El Sol no entiende ese cambio repentino de actitud. ¿Por qué huyen de él? ¿Por qué no quieren estar cerca de su inextinguible fuente de sustento y cariño? Si lo único que ha hecho durante todo este tiempo ha sido poner la vida en la Tierra como su única prioridad aun a costa de hacer a un lado sus propias necesidades básicas; por días enteros se ha entregado a la extenuante labor de garantizar que ningún ser vivo tenga que enfrentar la vida sin su poder omnipresente, que ninguno se vea en la terrible orfandad de su pasión, que nadie tenga que sufrir ni un minuto de frío y oscuridad.

Tal vez su trabajo no era tan necesario como creía. Su ego lo llevó a pensar que toda vida en la Tierra dependía de él, pero qué equivocado estaba. Qué gran error haberse creído sus cuentos mentales. Ahora ve con claridad que no solo no es necesario, sino que es un estorbo, un peligro para todo aquél que entra en contacto con su agobiante existencia. Lo mejor será alejarse y dejar que la vida se abra paso sin su nocividad.

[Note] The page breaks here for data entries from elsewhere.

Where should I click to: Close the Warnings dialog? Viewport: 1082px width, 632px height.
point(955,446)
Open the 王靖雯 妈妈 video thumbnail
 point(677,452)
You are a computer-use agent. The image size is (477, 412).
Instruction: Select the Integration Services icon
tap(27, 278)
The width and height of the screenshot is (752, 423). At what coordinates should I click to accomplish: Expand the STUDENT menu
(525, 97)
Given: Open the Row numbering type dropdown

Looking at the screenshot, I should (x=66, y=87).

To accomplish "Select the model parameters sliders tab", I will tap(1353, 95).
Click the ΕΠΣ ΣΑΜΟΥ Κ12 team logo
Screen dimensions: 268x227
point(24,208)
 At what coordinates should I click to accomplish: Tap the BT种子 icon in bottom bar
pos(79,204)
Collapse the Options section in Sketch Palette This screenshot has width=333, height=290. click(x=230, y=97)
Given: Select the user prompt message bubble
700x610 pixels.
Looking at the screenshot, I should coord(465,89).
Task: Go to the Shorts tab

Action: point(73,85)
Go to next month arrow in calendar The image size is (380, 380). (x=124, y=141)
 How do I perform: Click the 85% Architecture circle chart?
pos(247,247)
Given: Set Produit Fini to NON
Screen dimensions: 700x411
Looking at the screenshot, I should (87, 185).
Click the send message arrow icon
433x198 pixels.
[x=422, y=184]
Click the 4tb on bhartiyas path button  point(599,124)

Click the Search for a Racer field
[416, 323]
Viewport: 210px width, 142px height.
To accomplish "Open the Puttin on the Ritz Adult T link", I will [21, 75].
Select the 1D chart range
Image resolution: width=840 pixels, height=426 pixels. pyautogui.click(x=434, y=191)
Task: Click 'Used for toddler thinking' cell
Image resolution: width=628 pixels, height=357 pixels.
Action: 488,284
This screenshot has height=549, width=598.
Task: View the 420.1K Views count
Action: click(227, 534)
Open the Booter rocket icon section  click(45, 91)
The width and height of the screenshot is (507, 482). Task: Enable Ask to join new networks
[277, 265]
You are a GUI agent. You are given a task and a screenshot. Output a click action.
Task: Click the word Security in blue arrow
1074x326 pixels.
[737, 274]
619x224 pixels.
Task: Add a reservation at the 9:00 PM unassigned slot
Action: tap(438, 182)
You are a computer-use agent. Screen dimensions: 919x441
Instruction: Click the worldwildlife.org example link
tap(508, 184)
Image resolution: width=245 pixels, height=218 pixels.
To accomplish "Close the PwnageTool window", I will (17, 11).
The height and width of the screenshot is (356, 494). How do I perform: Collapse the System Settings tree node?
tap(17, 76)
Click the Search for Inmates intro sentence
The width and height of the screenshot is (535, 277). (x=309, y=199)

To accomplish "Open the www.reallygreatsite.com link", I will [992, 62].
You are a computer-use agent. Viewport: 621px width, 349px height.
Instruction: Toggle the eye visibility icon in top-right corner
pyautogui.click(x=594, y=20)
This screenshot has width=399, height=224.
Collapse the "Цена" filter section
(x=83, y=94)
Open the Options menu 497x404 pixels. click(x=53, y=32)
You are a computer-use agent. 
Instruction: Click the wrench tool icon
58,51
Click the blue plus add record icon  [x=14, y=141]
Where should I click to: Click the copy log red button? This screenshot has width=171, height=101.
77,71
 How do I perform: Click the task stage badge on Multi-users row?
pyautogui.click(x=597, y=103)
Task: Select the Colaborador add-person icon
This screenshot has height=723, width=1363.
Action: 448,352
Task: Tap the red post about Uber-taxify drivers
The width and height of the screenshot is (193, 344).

Con un dolor profundo en el pecho y lágrimas humeantes que le escurren por las mejillas, decide no ser más una molestia y se da la vuelta.

Aunque son apenas las diez de la mañana, el cielo se oscurece y la temperatura baja drásticamente. Los animales tiemblan de frío. Muchos de ellos tienen hambre, pero con el cuerpo entumecido es imposible salir a buscar algo; apenas tienen la fuerza suficiente para pegarse unos con otros y tratar así de mantener el escaso calor interno que les queda.

Al día siguiente, el Sol decide echar un vistazo a la Tierra para saber cómo van las cosas. Se asoma desde su rincón, muy cauteloso, procurando no dejar escapar la más mínima chispa de luz. Al ver el trágico escenario, un golpe gélido le inunda el cuerpo. La garganta se le cierra y apenas puede respirar. El corazón le palpita aceleradamente y los ojos se le llenan de lágrimas. Se le aprieta el pecho al ver a todas esas criaturas abandonadas en el frío y la oscuridad que su ausencia ha ocasionado, y no soporta el sentimiento.

Se lanza precipitadamente para auxiliarlas, pero al dar el primer paso le viene el recuerdo del daño que causó al haberse acercado demasiado, así que baja el ritmo, pero sigue avanzando de prisa, caminando de puntillas, sigilosamente. Como un acto reflejo que nace de la intuición más que del raciocinio, se detiene a una distancia que considera prudente y aunque le cuesta mucho hacerlo, se cruza de brazos y observa.

En cuestión de minutos y a pesar de que él no hace nada activamente, sus amorosos rayos iluminan el cielo. Atraídos por los destellos, los animales salen de las guaridas donde estaban aglomerados. Se estiran, se voltean panza para arriba y con caritas de satisfacción disfrutan de la calidez que les devuelve la vivacidad. Los pajaritos dejan de temblar al sentir el baño cálido en sus alas. Se inflan, se sacuden y les vuelve el deseo de trinar. Los tallos, las hojas, las ramas, todo parece renacer y erguirse ante el imán de la poderosa candela. El sol respira profundamente al ver que el orden en la Tierra se restablece, y el dolor que le estrujaba el pecho se va derritiendo.

Después de varios días sin desviar ni un gramo de su energía a pensar que no es suficiente o que debería estar haciendo más, dedicándose simplemente a existir, el sol, finalmente, está en paz.